» **Passage to read**:
──────

Skip to content

Conversation

@brandonpayton
Copy link
Member

Motivation for the change, related issues

In order to fix native file locking in Windows, we are moving native file locking into workers.

More details coming...

Implementation details

TBD

Testing Instructions (or ideally a Blueprint)

TBD

@brandonpayton
Copy link
Member Author

We can do this with a FileLockManagerForPosix and a FileLockManagerForWindows and fall back to the FileLockManagerForNode if the native locking API is not available.

I've working on the implementation for both. The main things that require care are:

  • Treat zero-length ranges as extending to the end of the file
  • Release locks when a related file descriptor is closed
  • Release locks when the process exits (or in this case, when a PHP request is completed)
  • Implement fcntl() semantics
    • Release fcntl() locks when any file descriptor for the locked file is closed by the locking process.
    • Locked ranges can be unlocked or merged piece by piece. In contrast, Windows locking requires that an unlock range corresponds exactly to the locked range.

For Posix, we can keep it fairly simple for fcntl() by keeping track of which files a process has locked via fcntl() and then unlocking the entire range via fcntl() when locks need to be released.

For Windows, implementing fcntl() semantics is more complicated. We'll have to maintain a collection of which ranges are locked per file in order to be able to unlock those ranges. If a caller wants to unlock part of a range, we'll have to unlock the entire range and then obtain locks for the remaining portions of the original locked range. For shared locks, we can obtain the new ranges before releasing the original range, but for exclusive ranges, we'll have to release the original range before attempting to obtain locks on the remaining ranges. (According to a Google answer about whether Windows allows overlapping exclusive locks by the same process)

The good news is that we are already tracking locked ranges in the FileLockManagerForNode. The work for the Windows locks shouldn't be that different.

cc @adamziel

@brandonpayton brandonpayton force-pushed the playground-cli/move-native-locking-into-workers branch from 60a6f0b to 6023b7d Compare December 9, 2025 18:10
@brandonpayton
Copy link
Member Author

I roughed out native FileLockManager's for POSIX and Windows, but they are yet untested. Tomorrow, I plan to start by adapting native locking tests and testing these new classes.

@adamziel
Copy link
Collaborator

The pre-requisites for this one seem to be mostly in place. The CLI spawn handler now creates a new OS process for any spawned PHP subprocess. The request handler still uses multiple PHP instances, but can be tuned down by adding maxPhpInstances: 1, to every bootWordPress* call in worker-thread-v*.ts files – which we could do in this PR.

In #3014, I'm exploring a CI stress test to confirm multiple workers are indeed used for handling concurrent requests.

@brandonpayton
Copy link
Member Author

I made the FileLockManager test suite declarations reusable so it could test FileLockManagerForPosix and FileLockManagerForWindows.... except I forgot we need to run multiple workers to properly test the native locking, so I'm reworking the tests to do that.

It shouldn't be too hard. Without additional work, Vitest doesn't really support tests creating workers based on TS modules, but I think we might just require Node.js v22 for these tests and create workers using TS type stripping flags and our custom unbuilt module loader. The main thing we want to test is that all the file lock managers function properly across workers.

──────

» **Recorded data**:
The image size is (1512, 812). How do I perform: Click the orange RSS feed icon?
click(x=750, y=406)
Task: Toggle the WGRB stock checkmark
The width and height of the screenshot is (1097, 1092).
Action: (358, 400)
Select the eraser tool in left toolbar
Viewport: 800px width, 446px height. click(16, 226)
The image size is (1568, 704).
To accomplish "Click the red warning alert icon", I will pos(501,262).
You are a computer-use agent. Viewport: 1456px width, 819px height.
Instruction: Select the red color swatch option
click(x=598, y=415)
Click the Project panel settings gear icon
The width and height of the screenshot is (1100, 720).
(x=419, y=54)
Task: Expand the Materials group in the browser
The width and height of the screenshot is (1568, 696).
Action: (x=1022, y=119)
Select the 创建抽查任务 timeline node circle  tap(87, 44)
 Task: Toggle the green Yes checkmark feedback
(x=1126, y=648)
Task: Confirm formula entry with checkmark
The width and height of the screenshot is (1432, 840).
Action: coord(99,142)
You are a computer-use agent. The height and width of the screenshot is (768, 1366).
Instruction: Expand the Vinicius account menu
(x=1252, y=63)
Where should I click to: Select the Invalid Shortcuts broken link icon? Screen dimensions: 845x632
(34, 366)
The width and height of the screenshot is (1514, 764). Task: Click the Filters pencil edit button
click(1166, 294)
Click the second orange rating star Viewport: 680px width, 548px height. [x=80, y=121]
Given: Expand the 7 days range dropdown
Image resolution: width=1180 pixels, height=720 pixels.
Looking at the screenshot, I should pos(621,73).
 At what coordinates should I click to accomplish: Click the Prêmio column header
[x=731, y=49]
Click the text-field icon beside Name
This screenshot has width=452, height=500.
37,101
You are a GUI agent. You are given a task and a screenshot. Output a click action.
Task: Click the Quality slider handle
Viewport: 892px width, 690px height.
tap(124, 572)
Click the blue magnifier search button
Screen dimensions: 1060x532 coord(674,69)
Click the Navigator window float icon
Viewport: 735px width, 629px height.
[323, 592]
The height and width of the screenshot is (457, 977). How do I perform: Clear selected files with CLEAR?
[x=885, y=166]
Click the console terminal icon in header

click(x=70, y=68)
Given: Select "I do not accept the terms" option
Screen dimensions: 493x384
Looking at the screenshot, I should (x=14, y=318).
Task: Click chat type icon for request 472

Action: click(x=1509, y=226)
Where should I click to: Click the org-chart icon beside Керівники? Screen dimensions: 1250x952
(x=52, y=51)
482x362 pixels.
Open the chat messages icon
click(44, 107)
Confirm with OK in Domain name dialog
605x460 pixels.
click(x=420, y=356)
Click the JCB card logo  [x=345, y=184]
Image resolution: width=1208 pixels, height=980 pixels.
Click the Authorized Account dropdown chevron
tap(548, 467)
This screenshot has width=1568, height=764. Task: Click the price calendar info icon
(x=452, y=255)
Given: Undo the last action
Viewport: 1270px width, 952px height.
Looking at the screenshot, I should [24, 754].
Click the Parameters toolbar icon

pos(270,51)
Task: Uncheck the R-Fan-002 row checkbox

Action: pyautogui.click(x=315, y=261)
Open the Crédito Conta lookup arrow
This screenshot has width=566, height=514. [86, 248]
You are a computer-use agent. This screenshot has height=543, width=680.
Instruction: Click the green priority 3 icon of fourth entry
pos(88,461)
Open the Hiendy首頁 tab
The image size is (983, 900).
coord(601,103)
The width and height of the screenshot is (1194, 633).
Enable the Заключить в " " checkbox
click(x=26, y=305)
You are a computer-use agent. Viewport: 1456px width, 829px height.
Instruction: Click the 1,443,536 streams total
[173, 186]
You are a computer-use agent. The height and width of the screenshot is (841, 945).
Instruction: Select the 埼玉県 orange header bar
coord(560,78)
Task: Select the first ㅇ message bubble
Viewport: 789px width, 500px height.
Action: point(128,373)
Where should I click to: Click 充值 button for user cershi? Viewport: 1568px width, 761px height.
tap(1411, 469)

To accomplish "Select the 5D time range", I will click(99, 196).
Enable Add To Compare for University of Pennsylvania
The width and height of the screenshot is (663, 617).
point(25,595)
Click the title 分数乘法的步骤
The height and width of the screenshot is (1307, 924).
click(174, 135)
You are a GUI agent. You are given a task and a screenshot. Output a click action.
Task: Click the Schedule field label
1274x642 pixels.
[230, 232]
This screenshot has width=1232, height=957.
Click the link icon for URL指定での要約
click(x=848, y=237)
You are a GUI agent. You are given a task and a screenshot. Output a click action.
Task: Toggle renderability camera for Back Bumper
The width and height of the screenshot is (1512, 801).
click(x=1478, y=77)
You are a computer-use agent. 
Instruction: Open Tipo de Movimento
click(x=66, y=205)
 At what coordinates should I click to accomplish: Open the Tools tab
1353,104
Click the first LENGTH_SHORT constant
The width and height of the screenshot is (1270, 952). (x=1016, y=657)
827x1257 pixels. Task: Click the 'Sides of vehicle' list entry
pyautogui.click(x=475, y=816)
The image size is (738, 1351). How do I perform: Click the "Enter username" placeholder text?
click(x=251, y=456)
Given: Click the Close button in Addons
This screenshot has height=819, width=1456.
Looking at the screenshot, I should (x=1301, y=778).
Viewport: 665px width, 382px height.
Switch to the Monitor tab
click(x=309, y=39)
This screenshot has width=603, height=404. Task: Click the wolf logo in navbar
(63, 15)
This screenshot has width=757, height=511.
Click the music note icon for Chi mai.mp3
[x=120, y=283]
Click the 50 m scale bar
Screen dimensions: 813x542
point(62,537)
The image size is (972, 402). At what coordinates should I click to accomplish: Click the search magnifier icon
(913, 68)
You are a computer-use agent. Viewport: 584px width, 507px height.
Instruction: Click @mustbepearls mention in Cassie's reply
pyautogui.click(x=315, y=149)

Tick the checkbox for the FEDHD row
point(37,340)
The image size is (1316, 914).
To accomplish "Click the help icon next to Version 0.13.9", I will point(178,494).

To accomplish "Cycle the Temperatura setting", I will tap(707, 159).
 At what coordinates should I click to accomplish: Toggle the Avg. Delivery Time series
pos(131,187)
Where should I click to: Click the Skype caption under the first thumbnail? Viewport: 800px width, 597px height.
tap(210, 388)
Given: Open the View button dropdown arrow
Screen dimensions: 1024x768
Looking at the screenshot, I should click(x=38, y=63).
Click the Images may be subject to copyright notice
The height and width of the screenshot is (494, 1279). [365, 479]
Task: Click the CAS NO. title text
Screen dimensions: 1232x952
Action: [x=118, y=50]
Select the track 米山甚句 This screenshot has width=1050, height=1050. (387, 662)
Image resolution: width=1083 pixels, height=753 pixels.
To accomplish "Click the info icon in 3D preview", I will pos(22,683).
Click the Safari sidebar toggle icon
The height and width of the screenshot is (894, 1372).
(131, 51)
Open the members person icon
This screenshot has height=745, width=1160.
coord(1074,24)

──────

» **Request 1**: List every distinct class name beginning with "FileLockManagerFor" that appears in the thread on moving native file locking into workers.
» **Request 2**: From the thread on moving native file locking into workers, copy out the passage starting with "Motivation for the" and going on through "ideally a Blueprint)".

» **Written reply 1**:
FileLockManagerForPosix
FileLockManagerForWindows
FileLockManagerForNode

» **Written reply 2**:
Motivation for the change, related issues

In order to fix native file locking in Windows, we are moving native file locking into workers.

More details coming...

Implementation details

TBD

Testing Instructions (or ideally a Blueprint)